The result should hold only the lines from the one with "The image size is (1400, 844)." through the final line of the data below, transcribed exactly, pictures left out.
======== Given data ========
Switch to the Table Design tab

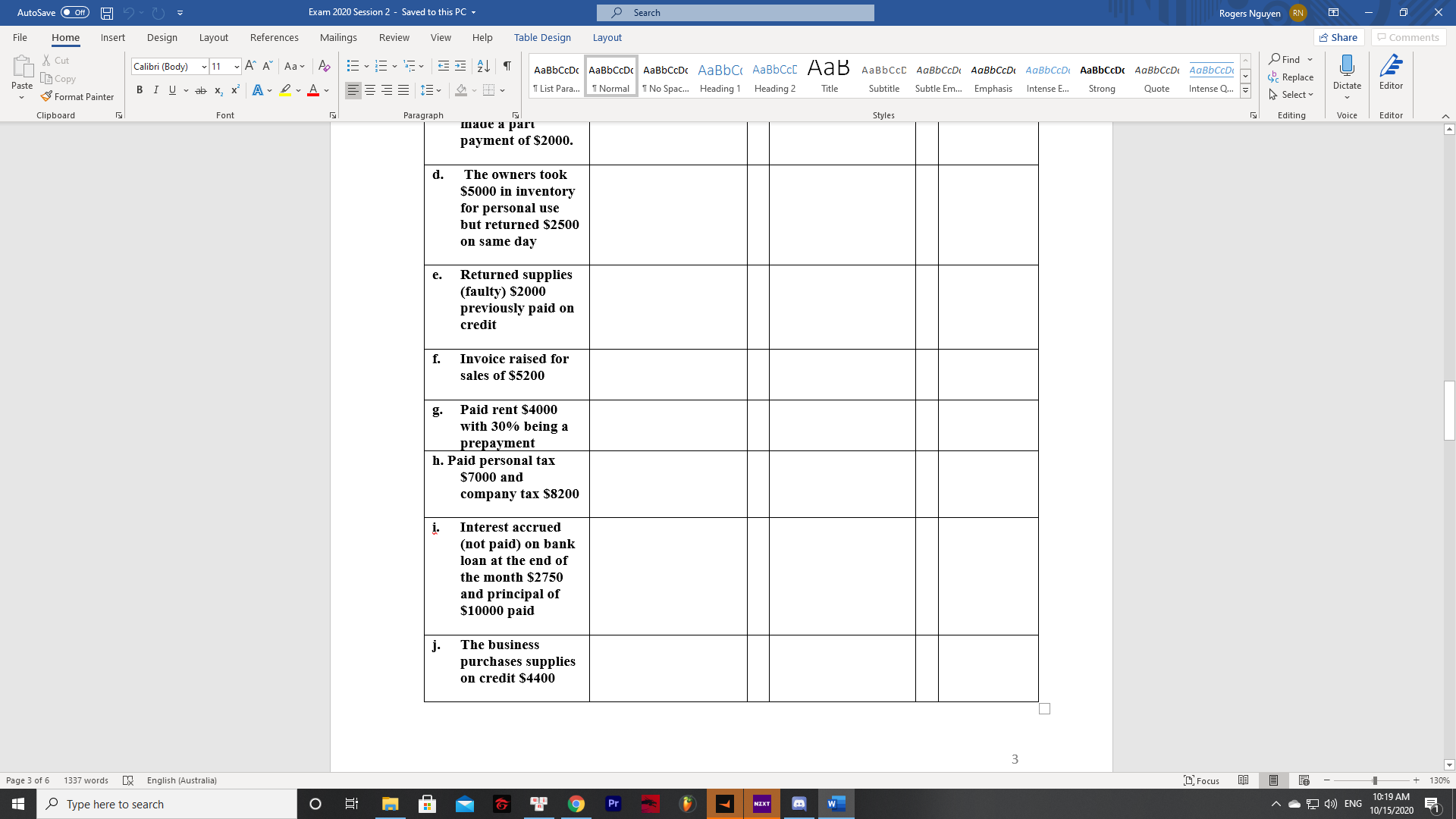pyautogui.click(x=542, y=37)
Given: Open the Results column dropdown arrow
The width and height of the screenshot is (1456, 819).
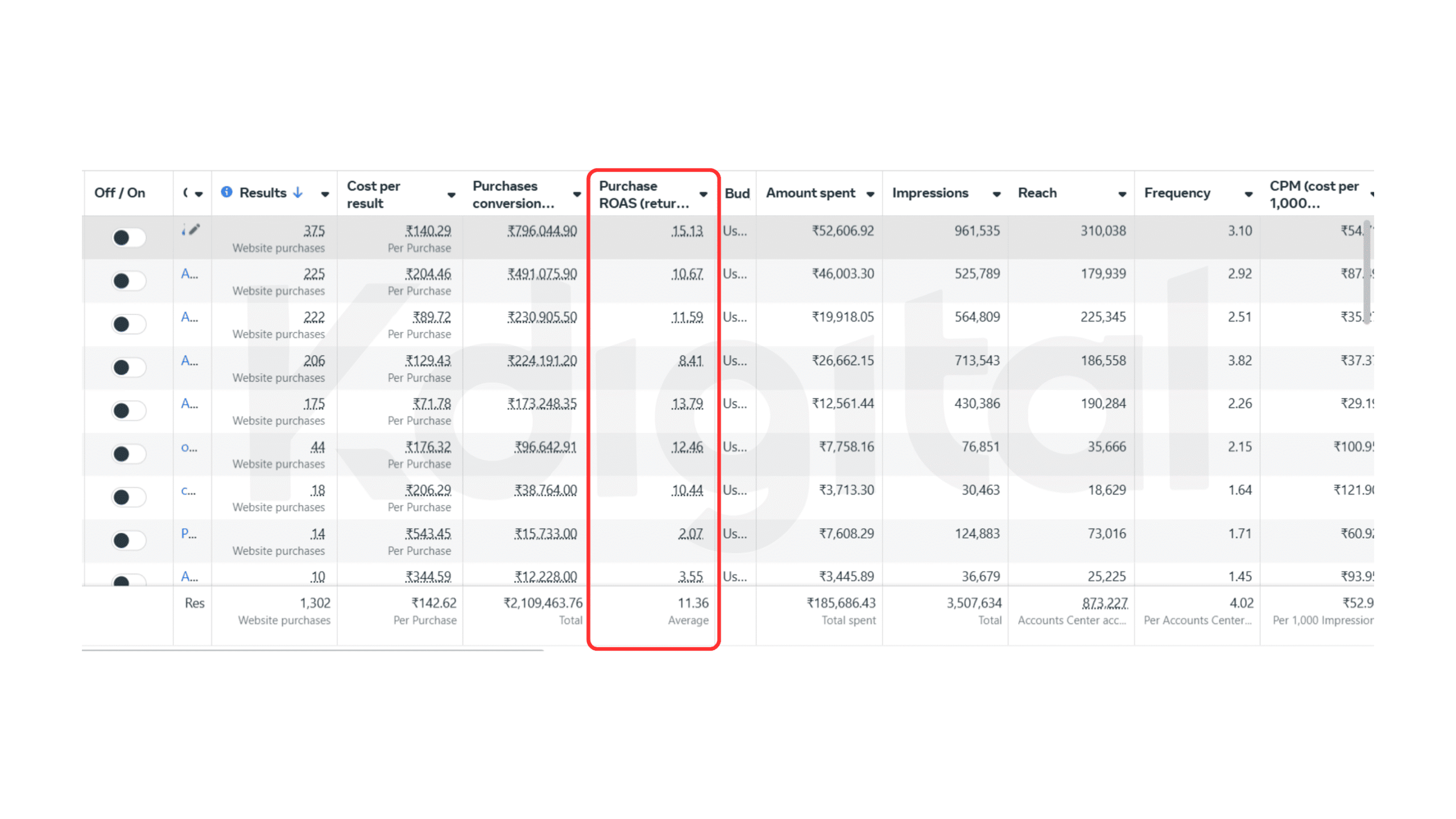Looking at the screenshot, I should click(x=325, y=195).
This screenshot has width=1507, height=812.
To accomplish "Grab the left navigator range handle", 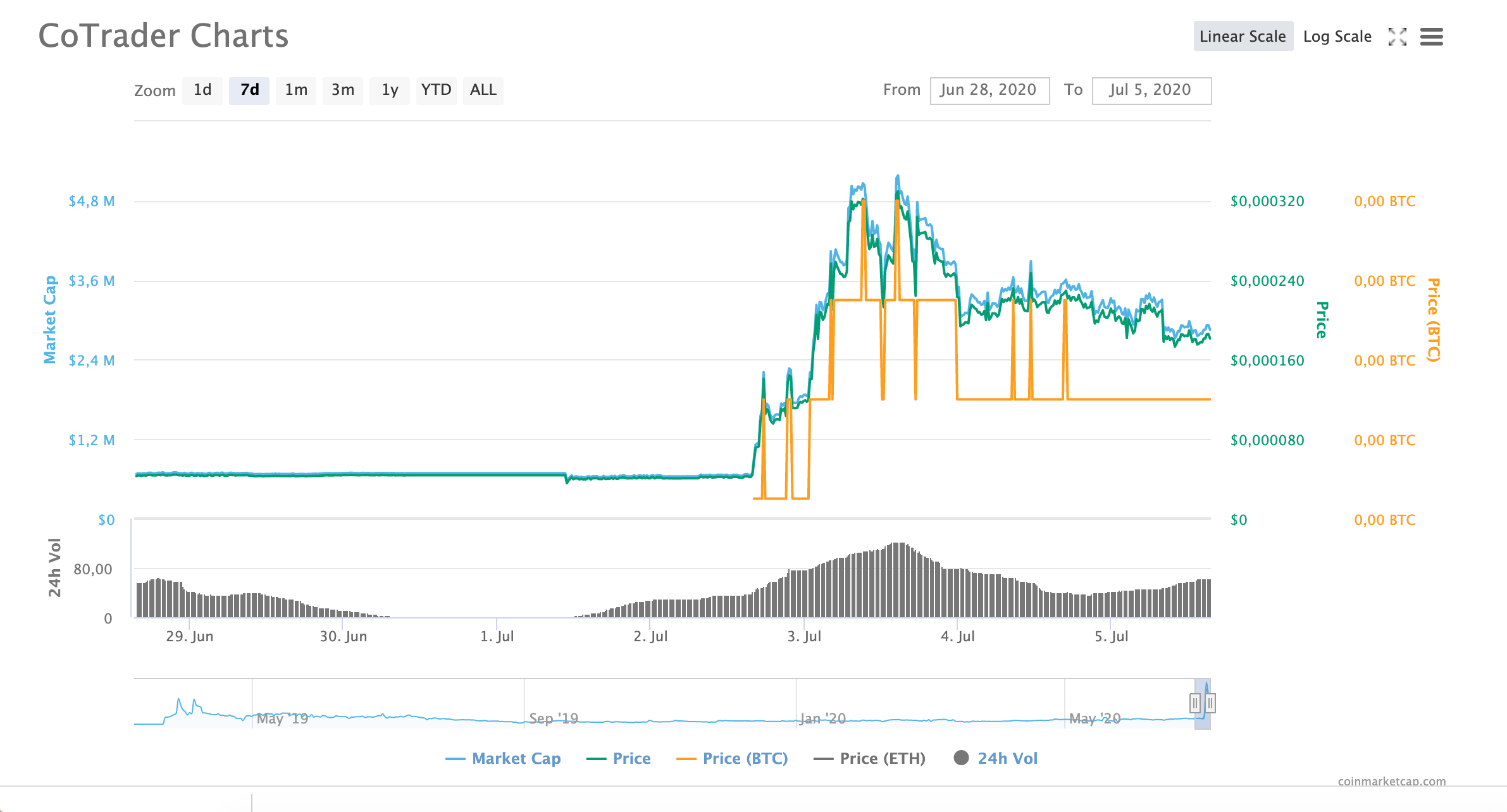I will click(x=1194, y=703).
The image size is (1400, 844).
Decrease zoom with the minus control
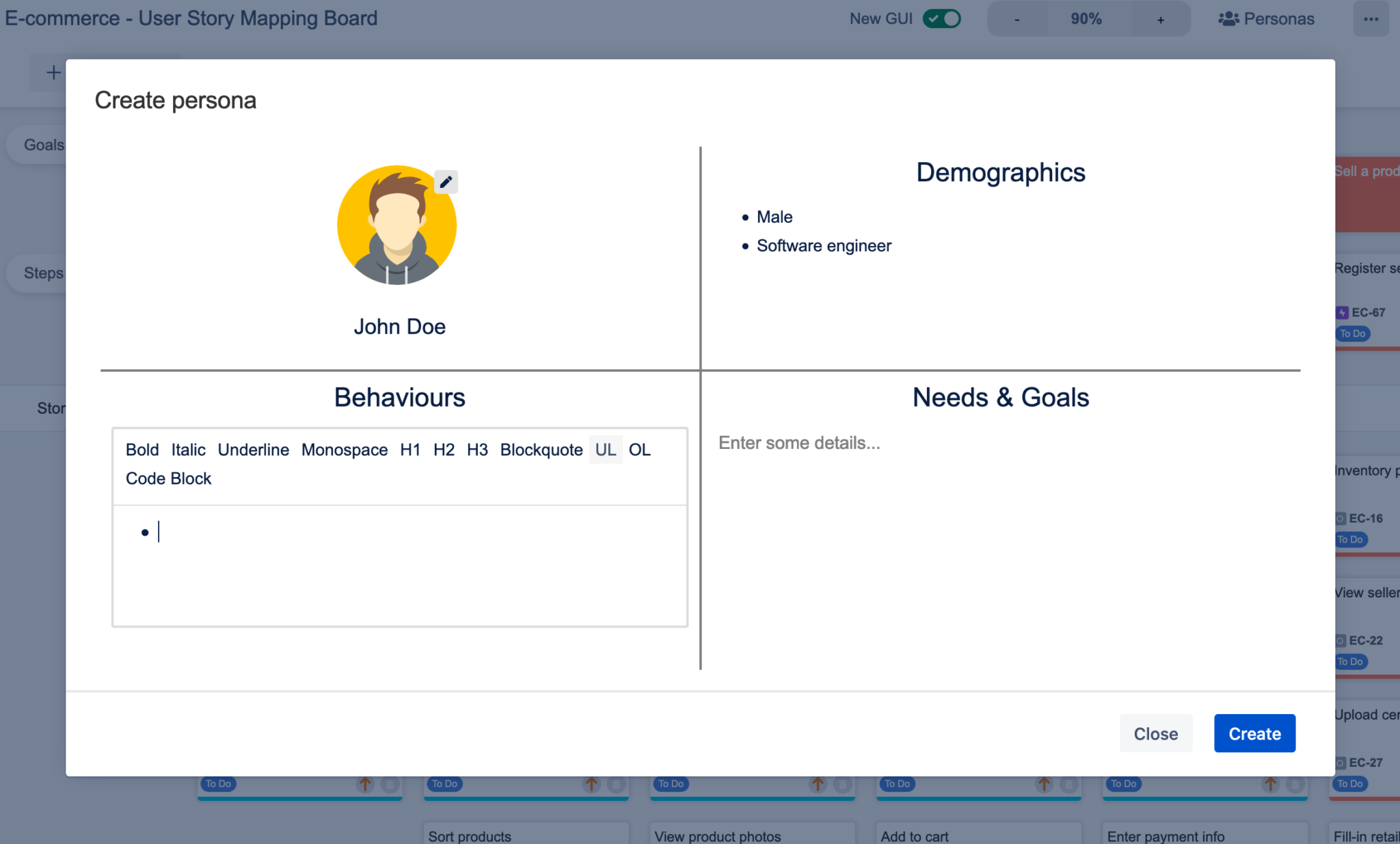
========
(Completed task):
The image size is (1400, 844).
Decrease zoom with the minus control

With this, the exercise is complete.